**DESCRIPTION OF THE TASK**: Retype, exactly as they appear below, the lines between the line holding "has height=364, width=1568." and the line holding "Switch to Board", both ends included.

DATASET RECORDS section start

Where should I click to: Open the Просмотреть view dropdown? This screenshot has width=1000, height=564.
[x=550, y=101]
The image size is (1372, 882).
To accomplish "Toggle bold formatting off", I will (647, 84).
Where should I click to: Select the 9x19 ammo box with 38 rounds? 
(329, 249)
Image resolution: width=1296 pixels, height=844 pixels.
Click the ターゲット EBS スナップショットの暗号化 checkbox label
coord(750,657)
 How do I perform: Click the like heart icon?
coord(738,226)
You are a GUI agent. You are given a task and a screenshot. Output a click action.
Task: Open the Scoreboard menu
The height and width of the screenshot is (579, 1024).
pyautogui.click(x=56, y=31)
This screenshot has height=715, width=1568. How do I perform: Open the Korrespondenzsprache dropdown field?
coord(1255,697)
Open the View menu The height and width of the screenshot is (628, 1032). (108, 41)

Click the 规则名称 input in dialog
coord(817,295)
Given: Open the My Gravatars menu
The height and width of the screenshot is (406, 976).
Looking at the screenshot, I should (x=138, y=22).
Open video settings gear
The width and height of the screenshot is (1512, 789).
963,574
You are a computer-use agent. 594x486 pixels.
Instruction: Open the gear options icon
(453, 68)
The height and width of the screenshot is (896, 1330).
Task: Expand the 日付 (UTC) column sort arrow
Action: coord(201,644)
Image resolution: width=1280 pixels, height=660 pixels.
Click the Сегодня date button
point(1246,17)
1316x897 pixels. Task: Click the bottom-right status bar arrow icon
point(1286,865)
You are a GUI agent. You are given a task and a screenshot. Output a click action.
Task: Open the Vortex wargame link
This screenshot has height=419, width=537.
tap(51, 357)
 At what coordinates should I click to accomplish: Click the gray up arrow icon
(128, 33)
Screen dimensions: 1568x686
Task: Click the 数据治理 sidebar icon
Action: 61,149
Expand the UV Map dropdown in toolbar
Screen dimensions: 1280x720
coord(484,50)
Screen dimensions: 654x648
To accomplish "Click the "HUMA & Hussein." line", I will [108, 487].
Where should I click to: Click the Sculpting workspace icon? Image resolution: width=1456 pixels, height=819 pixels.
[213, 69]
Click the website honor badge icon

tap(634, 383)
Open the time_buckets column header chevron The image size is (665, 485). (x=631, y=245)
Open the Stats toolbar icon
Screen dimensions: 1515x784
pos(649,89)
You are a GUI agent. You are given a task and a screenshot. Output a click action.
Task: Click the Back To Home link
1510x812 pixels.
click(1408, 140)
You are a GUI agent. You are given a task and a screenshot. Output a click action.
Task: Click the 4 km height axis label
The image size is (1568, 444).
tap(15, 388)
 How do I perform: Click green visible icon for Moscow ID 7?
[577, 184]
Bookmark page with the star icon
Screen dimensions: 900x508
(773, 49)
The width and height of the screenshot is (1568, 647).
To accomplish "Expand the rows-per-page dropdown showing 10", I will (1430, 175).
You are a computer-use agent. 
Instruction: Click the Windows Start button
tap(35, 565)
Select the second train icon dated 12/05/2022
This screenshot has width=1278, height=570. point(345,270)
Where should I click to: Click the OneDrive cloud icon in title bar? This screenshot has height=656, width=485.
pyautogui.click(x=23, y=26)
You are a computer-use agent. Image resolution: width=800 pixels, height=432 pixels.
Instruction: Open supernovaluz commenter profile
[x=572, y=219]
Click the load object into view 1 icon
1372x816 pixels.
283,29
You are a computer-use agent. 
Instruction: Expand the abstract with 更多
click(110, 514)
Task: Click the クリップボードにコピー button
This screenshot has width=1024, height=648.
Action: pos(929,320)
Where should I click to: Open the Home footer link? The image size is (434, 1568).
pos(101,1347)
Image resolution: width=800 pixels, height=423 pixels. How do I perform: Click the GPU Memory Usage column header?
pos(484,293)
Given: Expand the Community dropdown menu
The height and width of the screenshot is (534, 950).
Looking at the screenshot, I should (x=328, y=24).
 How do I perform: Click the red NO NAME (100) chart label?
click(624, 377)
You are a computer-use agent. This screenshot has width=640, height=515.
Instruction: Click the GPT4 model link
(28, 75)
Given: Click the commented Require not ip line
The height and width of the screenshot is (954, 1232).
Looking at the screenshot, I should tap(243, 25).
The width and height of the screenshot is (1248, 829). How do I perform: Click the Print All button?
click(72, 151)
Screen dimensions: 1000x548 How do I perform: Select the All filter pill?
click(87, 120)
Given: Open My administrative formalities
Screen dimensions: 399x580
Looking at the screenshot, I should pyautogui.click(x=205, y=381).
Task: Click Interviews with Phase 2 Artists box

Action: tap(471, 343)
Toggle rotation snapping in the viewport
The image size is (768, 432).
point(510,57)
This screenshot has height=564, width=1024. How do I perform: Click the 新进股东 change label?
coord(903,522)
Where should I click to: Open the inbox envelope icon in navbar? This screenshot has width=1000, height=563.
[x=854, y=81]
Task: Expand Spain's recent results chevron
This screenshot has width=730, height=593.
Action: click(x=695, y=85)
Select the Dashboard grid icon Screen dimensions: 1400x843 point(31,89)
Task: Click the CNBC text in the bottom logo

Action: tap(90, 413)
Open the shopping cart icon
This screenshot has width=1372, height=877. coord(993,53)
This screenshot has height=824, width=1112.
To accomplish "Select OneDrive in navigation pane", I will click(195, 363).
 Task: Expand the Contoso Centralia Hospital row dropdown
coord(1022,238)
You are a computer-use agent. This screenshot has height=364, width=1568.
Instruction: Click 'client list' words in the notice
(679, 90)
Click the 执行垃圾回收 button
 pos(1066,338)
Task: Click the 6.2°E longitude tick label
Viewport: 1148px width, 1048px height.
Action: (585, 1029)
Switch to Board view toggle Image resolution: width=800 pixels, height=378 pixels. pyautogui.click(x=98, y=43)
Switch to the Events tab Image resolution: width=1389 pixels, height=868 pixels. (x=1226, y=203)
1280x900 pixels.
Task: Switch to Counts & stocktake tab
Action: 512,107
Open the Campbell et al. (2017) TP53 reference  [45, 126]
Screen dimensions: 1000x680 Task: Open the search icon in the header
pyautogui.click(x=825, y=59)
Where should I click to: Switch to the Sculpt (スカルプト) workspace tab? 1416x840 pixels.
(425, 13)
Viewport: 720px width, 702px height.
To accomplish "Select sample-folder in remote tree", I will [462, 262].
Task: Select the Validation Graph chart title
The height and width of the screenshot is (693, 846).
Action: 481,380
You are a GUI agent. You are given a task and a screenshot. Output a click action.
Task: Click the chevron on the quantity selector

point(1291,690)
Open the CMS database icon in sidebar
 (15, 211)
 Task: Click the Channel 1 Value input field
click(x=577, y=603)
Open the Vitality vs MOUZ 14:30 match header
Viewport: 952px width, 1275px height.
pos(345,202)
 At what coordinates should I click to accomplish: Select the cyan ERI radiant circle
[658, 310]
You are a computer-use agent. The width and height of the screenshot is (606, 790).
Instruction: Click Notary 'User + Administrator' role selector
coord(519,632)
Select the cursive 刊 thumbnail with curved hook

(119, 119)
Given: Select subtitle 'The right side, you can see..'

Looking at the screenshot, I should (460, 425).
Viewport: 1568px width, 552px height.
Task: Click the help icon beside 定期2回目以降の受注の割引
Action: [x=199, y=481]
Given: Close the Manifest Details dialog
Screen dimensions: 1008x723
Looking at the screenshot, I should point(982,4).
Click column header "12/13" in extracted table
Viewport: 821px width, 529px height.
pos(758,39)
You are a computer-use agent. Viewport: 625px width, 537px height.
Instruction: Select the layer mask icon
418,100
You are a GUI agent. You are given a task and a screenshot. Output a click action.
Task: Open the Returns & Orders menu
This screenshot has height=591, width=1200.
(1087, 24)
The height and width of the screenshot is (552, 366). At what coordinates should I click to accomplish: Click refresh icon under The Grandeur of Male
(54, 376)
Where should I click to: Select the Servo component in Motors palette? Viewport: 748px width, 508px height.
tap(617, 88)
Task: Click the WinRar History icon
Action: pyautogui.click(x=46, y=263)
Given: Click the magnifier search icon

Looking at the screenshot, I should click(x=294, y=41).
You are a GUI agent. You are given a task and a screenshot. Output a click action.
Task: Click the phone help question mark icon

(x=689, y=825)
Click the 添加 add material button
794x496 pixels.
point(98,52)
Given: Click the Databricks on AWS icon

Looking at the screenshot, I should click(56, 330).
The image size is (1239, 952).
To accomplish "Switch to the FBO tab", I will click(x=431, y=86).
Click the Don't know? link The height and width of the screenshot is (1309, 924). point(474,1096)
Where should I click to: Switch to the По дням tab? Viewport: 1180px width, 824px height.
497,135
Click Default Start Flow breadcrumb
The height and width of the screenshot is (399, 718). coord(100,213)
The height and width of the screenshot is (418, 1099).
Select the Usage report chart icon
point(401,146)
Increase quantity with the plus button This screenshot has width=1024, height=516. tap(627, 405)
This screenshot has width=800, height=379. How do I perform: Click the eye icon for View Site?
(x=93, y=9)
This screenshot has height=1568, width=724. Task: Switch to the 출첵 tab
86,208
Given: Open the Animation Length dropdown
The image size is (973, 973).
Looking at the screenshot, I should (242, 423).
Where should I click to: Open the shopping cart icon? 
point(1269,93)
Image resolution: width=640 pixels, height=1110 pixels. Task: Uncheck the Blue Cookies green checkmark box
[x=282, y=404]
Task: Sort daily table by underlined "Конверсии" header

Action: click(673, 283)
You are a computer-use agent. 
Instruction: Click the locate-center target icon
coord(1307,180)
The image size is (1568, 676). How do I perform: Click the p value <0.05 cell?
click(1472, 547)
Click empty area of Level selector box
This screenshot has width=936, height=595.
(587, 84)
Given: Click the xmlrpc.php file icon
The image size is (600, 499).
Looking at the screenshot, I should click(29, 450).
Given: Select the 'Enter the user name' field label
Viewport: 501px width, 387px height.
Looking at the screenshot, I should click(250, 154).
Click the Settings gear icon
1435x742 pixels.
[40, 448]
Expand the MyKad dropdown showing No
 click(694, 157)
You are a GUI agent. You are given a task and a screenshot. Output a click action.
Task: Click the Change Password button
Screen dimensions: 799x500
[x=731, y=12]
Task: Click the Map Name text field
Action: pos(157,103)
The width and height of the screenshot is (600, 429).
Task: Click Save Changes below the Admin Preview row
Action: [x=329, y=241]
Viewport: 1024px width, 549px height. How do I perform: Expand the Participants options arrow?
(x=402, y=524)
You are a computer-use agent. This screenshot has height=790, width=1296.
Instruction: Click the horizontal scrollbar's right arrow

DATASET RECORDS section end

**ANSWER SPACE**:
You are a computer-use agent. This screenshot has height=364, width=1568.
Instruction: Click 'client list' words in the notice
(679, 90)
Click the 执行垃圾回收 button
 pos(1066,338)
Task: Click the 6.2°E longitude tick label
Viewport: 1148px width, 1048px height.
Action: (585, 1029)
Switch to Board view toggle Image resolution: width=800 pixels, height=378 pixels. pyautogui.click(x=98, y=43)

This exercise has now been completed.